The Middleware Writer takes two kinds of input and writes C++
code which can be used as part of a distributed application.
Input:
The two kinds of input are C++ include files and "Middle"
files. A Middle file is required as input; include files
are optional. The Middle language is something we made up
and is used to specify what gets written and how. Here is
an example of Middle code:
MessageManager
(vector<vector<double> >, map<string, double>)
(list<Account>, string [10])
//(vector<Account>, string [10])
}
The name you give, in this case, MessageManager, is used as the
name of the generated class.
After the name, you specify one or more lines as needed. The
program will write one or two methods based on each line. The
lines have the following general form:
(T1 [@AS @HI], T2 [@AS @HI], .... Tn [@AS @HI]) [@OUT @IN @MSGID.*]
Each line begins with a left paren. T1 through Tn are types and
should follow C++ syntax. The braces indicate that what is
contained in them is optional. Here are some more examples:
MessageManager
(double, string)
(long, long)

To do
**1)** According to the Middleware Writer text, which kind of input is required?
**2)** In the Middleware Writer text, transcribe the part that opens with the words containing "After the name, you" and closes with "(long, long)", matching every character.
**3)** Continue the Middleware Writer text from its last line onward.

Given information

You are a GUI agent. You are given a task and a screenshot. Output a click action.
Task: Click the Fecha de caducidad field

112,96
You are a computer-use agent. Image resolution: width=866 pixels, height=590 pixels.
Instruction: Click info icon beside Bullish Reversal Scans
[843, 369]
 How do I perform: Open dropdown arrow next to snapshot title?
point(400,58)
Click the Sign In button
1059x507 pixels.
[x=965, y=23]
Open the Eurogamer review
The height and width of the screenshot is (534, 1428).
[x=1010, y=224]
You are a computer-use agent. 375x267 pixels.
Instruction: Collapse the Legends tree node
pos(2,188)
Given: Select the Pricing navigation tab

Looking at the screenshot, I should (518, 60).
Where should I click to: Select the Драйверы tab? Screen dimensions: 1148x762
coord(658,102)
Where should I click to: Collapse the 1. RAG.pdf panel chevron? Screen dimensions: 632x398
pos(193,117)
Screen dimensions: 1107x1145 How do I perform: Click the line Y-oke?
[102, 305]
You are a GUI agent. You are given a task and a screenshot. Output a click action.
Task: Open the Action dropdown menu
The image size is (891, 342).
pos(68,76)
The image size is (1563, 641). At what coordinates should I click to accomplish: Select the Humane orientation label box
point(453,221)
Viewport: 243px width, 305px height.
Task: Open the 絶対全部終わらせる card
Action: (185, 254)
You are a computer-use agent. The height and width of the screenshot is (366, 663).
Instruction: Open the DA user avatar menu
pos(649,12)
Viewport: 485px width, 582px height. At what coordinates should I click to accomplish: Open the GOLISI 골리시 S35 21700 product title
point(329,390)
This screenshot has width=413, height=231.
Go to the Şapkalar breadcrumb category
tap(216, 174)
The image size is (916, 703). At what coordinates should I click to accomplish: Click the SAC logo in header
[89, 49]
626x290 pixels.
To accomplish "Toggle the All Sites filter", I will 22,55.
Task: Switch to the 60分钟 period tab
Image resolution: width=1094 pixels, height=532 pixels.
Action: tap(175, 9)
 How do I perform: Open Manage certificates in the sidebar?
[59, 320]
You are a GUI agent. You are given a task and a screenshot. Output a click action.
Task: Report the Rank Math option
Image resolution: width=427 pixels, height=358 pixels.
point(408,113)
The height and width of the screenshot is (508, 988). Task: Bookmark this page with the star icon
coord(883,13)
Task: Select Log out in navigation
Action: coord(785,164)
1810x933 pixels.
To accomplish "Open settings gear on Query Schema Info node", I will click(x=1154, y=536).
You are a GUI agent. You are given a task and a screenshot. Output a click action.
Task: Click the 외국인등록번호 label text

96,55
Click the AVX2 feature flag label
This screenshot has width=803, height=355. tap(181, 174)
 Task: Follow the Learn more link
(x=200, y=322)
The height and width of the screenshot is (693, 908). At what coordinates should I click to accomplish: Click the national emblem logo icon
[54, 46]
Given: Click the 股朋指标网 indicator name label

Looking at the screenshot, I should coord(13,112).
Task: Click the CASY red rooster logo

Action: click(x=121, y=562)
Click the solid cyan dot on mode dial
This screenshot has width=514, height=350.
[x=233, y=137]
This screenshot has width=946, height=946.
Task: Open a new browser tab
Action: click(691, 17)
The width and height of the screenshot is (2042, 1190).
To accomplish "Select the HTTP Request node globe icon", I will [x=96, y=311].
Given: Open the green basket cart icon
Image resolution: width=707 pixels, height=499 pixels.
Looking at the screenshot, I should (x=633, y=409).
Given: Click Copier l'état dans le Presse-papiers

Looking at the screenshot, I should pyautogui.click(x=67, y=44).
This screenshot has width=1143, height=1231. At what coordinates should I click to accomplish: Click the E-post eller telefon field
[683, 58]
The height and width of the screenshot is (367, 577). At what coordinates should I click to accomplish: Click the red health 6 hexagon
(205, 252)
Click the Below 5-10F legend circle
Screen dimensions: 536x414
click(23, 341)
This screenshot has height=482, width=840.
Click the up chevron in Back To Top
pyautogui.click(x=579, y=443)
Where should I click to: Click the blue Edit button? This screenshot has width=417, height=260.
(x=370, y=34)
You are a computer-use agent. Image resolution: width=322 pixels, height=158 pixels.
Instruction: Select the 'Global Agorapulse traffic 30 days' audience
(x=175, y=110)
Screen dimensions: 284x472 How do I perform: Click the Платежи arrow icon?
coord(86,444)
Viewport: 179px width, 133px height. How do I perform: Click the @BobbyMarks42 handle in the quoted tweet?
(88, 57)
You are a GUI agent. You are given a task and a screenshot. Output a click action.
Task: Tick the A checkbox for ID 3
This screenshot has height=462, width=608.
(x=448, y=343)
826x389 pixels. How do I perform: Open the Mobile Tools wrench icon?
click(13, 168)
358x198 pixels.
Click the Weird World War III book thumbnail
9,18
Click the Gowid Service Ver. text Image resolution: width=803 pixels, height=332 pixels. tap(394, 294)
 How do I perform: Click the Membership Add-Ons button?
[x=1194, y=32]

Answers to the exercise
**1)** A Middle file is required.

**2)**
After the name, you specify one or more lines as needed. The
program will write one or two methods based on each line. The
lines have the following general form:
(T1 [@AS @HI], T2 [@AS @HI], .... Tn [@AS @HI]) [@OUT @IN @MSGID.*]
Each line begins with a left paren. T1 through Tn are types and
should follow C++ syntax. The braces indicate that what is
contained in them is optional. Here are some more examples:
MessageManager
(double, string)
(long, long)

**3)**
}
This will produce a class called MessageManager. Methods called
Send and Receive are written. The method prototypes would be:
int Send(Buffer*, const double, const string&);
int Receive(Buffer*, double&, string&);
int Send(Buffer*, const long, const long);
int Receive(Buffer*, long&, long&);
If instead you wrote:
MessageManager
(double, string) @OUT
(long, long) @OUT
}
only the Send methods will be written. By default both Send and
Receive methods are written. If you only want one of them, use @IN
or @OUT to tailor the output.
Sometimes one only needs to send a subset of a container. The
adaptive send option, @AS, is helpful in such circumstances.
This option is only applicable with container classes and makes
the most sense with a container that is sorted:
Message
(set<string> @AS, double)
}
In this example, the generated Send function would take a
set<string>::const_iterator and an integer count of how many
items to send. This is handy because it helps to avoid copying
a subset of the set into another container and then passing that
object to the generated code. @AS may only be used at the top
most level. In other words, this won't work:
Message
(vector<set<int> @AS >)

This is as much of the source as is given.